13/12/19
 
 
Marta F. Reis 05/11/2019
Marta F. Reis
Sociedade

marta.reis@newsplex.pt

Dias negros nas estradas

O fim de semana prolongado terminou com um balanço pesado nas estradas: dez mortes, 23 feridos graves, mais de mil acidentes.

As operações especiais das autoridades nestes dias tentam pôr a tónica na prevenção, mas parecem não ser suficientes. E de nada vale a GNR dizer que não se podem tirar conclusões da comparação com a operação do ano passado, em que o feriado de 1 de novembro não ficou encostado a um fim de semana e houve menos mortes.

São todas vítimas a mais.

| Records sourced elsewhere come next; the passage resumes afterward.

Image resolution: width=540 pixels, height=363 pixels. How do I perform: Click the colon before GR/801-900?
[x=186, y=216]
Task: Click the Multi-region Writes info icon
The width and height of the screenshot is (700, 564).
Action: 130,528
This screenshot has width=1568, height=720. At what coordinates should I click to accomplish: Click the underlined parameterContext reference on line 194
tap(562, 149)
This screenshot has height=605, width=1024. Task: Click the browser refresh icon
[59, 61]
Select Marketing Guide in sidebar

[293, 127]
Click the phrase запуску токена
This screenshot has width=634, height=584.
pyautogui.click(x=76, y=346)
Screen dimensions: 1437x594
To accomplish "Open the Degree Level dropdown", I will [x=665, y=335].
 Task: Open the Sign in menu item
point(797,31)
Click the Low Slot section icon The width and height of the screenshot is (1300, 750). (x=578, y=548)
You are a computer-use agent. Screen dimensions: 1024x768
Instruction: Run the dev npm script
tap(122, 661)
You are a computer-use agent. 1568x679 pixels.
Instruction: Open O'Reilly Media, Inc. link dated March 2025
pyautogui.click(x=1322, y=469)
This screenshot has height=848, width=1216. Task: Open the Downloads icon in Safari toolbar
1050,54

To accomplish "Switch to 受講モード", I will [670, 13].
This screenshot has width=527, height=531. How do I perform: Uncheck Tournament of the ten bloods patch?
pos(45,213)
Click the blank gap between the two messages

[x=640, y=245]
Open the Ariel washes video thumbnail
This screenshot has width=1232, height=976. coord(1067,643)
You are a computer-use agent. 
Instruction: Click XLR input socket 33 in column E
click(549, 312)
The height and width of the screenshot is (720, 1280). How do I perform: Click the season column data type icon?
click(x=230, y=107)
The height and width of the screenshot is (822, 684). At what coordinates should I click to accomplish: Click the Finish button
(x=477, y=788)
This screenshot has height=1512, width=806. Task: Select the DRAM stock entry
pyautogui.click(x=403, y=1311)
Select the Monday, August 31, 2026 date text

Os números da sinistralidade rodoviária em Portugal já foram maiores no passado, mas continuamos a estar entre os países europeus com mais mortes na estrada, acima da média da UE, e este é um balanço que deve motivar preocupação e levar a uma reflexão de todos sobre o que pode ou não ser evitado e que mensagens devem ser reforçadas à população e com que meios – nas escolas, na instrução automóvel, nas estradas.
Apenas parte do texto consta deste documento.